## ENTRIES SUPPLIED
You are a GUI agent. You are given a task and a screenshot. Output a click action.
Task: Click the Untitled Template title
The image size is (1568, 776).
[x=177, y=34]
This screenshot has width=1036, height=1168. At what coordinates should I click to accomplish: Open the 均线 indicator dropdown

==

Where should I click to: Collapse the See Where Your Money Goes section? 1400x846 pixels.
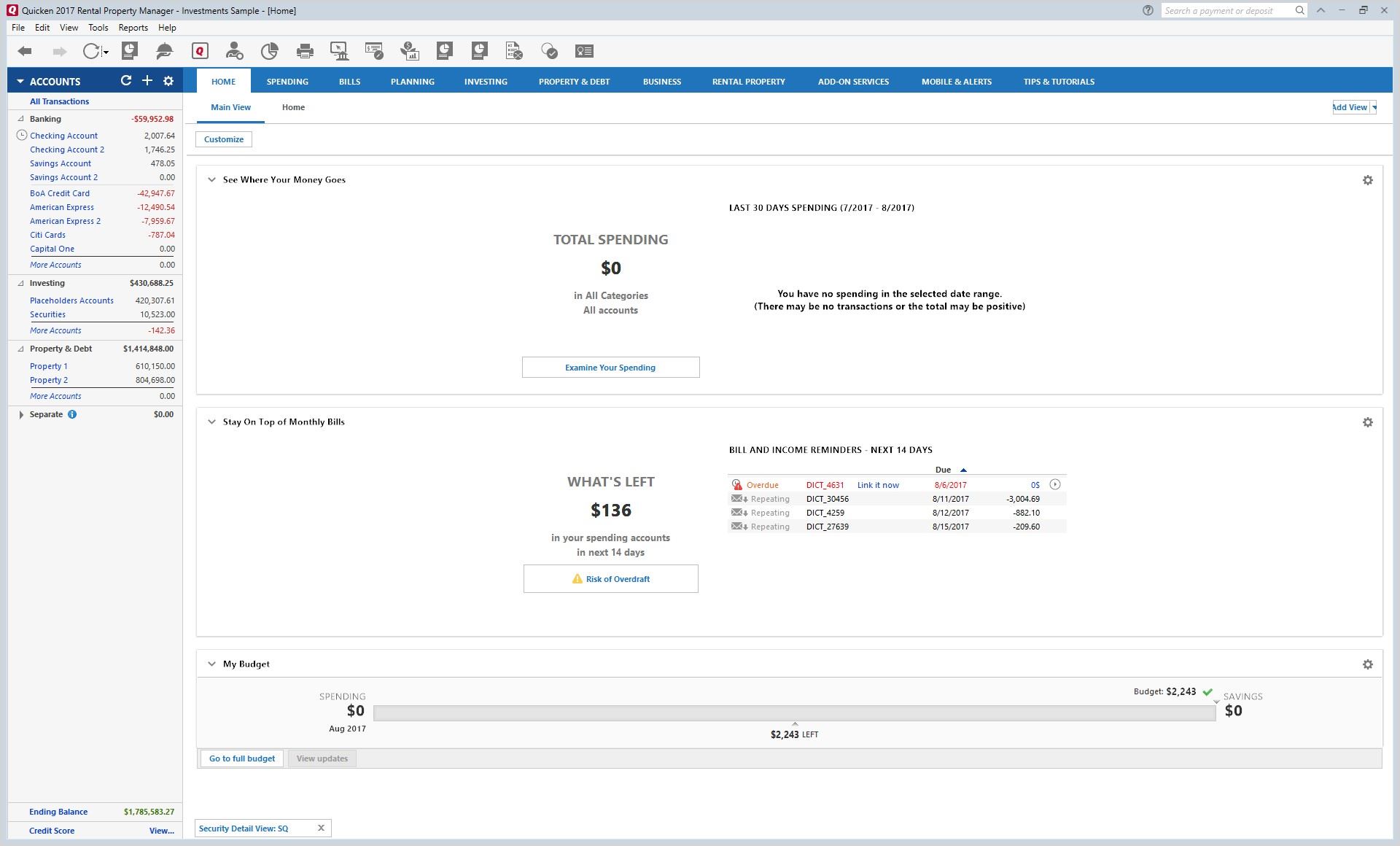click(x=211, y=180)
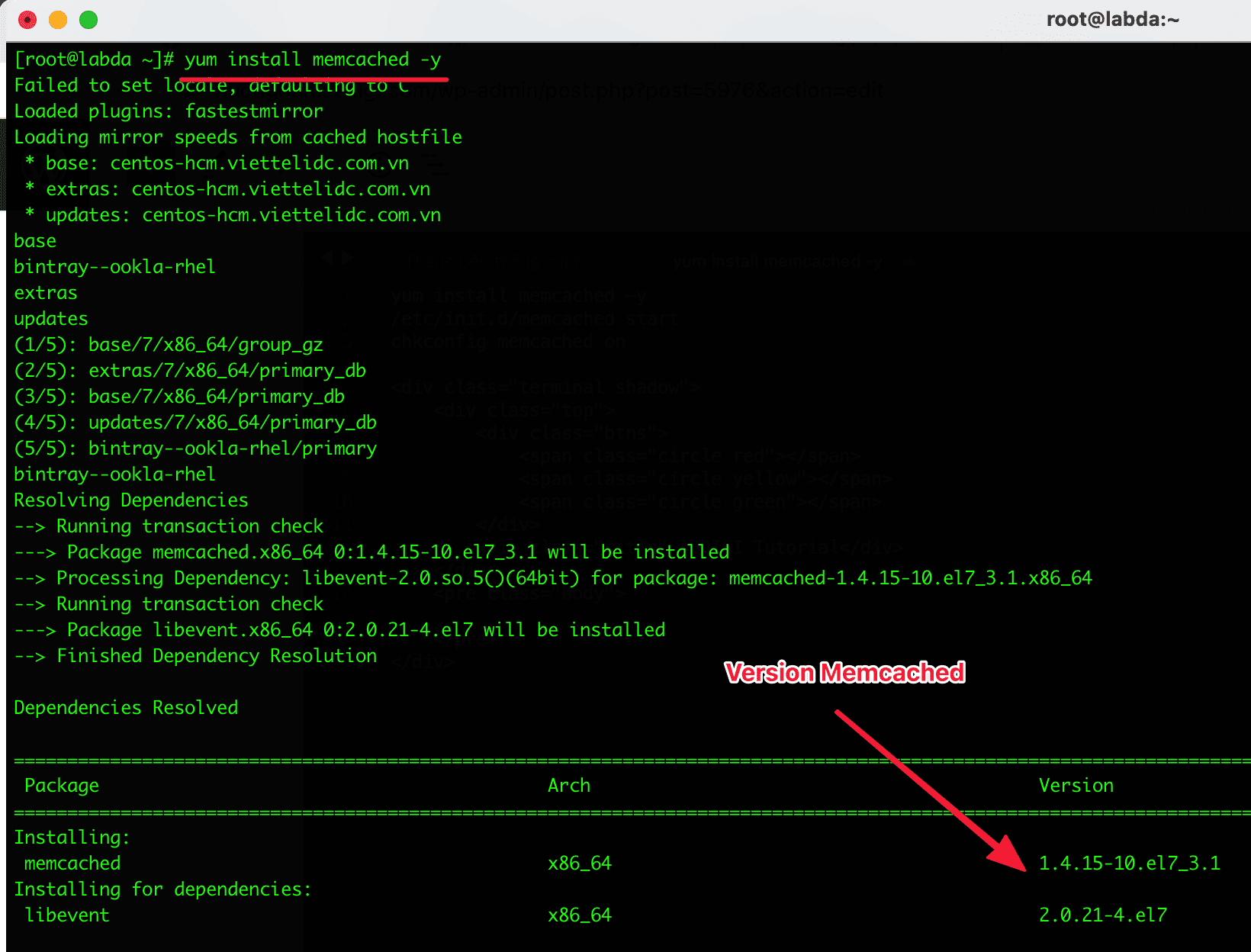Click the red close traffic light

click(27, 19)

--

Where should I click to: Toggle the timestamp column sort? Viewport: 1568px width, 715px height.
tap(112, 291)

## INSTRUCTIONS FOR THE TASK
Write out exactly the lines above from the line with "You are a GUI" through the line with "This screenshot has", both of them included, and leave out all other lines.

## RESPONSE TO THE TASK
You are a GUI agent. You are given a task and a screenshot. Output a click action.
Task: Click the Untitled Template title
The image size is (1568, 776).
[x=177, y=34]
This screenshot has width=1036, height=1168. At what coordinates should I click to accomplish: Open the 均线 indicator dropdown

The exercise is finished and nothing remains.